Nous saluons la décision du ministre fédéral de la Justice de permettre à la partie 1 du projet de loi C-63, la Loi sur les préjudices en ligne, de bénéficier de l’examen approfondi qu’elle mérite. Il est essentiel que cette nouvelle loi, qui propose de réglementer le contenu en ligne, fasse maintenant l’objet d’une vaste conversation publique et parlementaire.

En séparant les parties 2 et 3 du reste du projet de loi, le ministre de la Justice accède à la demande de la société civile de scinder le projet de loi afin que les modifications controversées du code pénal et de la loi canadienne sur les droits de l’homme n’éclipsent pas la partie 1.

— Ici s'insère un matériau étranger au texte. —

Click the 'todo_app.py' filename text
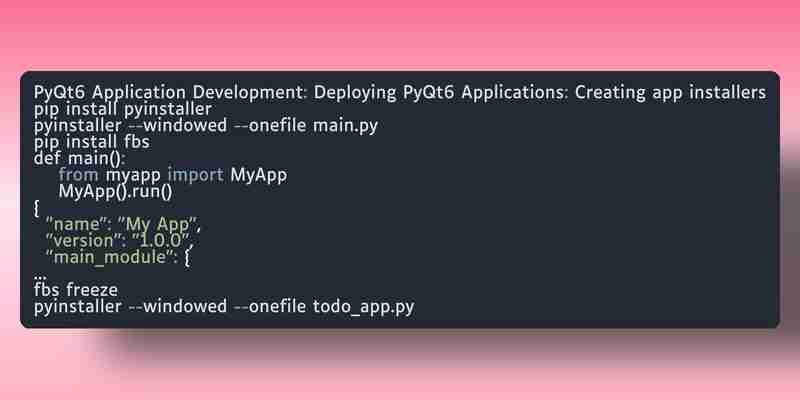The height and width of the screenshot is (400, 800). (x=364, y=307)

La modification du code pénal introduisant la possibilité d’une peine d’emprisonnement à vie pour toute infraction motivée par la haine ouvrirait la voie à des condamnations disproportionnées, à un effet dissuasif sur la liberté d’expression et à une augmentation injustifiée de la négociation de plaidoyer de la part d’accusés innocents et vulnérables. La disposition proposée relative à la « crainte d’une infraction de propagande haineuse ou d’un crime haineux » permettrait à un juge de limiter la liberté et l’expression d’individus qui ne sont même pas soupçonnés d’avoir commis un crime, et encore moins d’être condamnés.

Quant aux amendements à la loi canadienne sur les droits de l’homme, ils seraient inappropriés et inefficaces pour traiter le problème du discours de haine dans notre société moderne, car ils inonderaient de plaintes les organismes de défense des droits de l’homme qui manquent déjà chroniquement de ressources.

À propos de l'Association canadienne des libertés civiles

L’ACLC est une organisation indépendante à but non lucratif qui compte des sympathisants dans tout le pays. Fondée en 1964, l’ACLC est une organisation nationale de défense des droits de l’homme qui s’engage à défendre les droits, la dignité, la sécurité et les libertés de toutes les personnes au Canada.